2004 crime novel by Ian Rankin

Fleshmarket Close is a 2004 crime novel by Ian Rankin. It is the fifteenth of the Inspector Rebus novels. It was released in the US under the title Fleshmarket Alley.

The novel was the basis for the second episode in the second Rebus television series starring Ken Stott, which was aired in 2006.

== Background ==
Fleshmarket Close is named after a real close in Edinburgh between the High Street and Market Street, crossing Cockburn Street. "Fleshmarket" is the Scots term for a butcher's market. The author has stated that the reason for the change of title for the US release was the publisher's belief that a US public might not be familiar with the term "close".

==Plot summary==

Detective Inspector John Rebus has no desk to work from, as a hint from his superiors that he should consider retirement, but he and his protégée Siobhan Clarke are still investigating some seemingly unconnected cases.
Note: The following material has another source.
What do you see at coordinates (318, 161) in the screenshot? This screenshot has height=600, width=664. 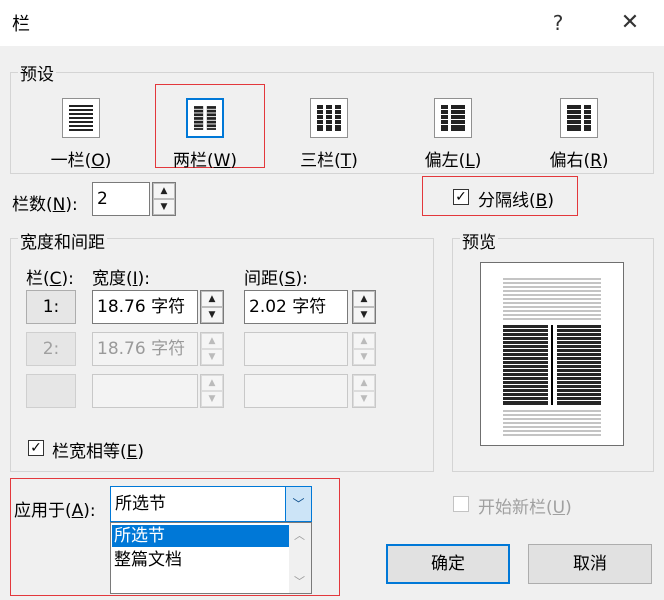 I see `preset-label: 三栏` at bounding box center [318, 161].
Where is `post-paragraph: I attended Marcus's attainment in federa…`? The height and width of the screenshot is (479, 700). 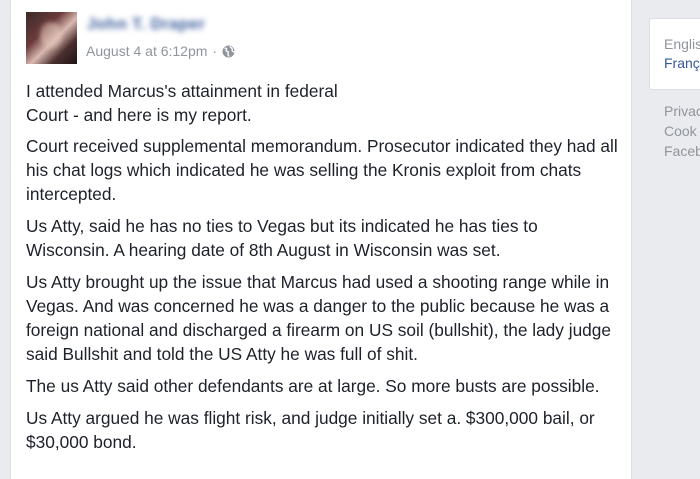 post-paragraph: I attended Marcus's attainment in federa… is located at coordinates (182, 103).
The sister of a dead rape victim is missing; skeletons turn up embedded in a concrete floor; a Kurdish journalist is brutally murdered; and the son of a Glasgow gangster has moved into the Edinburgh vice scene.

The book uses two new settings: a sink estate divided between the indigenous population and refugees (based on Wester Hailes), and a small town whose economy is dominated by an internment camp for asylum seekers (based on Dungavel).

== Themes ==
The novel deals with themes of immigration, asylum seekers and the outsider as well as those of "community and shared history and people who don’t fit in." Critics have also spoken of the "relationship between crime and location," and the author's portrayal of the darker side of Edinburgh. Publishers Weekly says: "Rebus remains one of the more compelling characters in crime fiction—and Rebus's Edinburgh one of the more compelling settings."

== Reception ==
The book was enthusiastically received, with Kirkus Reviews commenting on the "rich and complex" plotting, and calling the Rebus series "the best thing to come out of Scotland since single malt."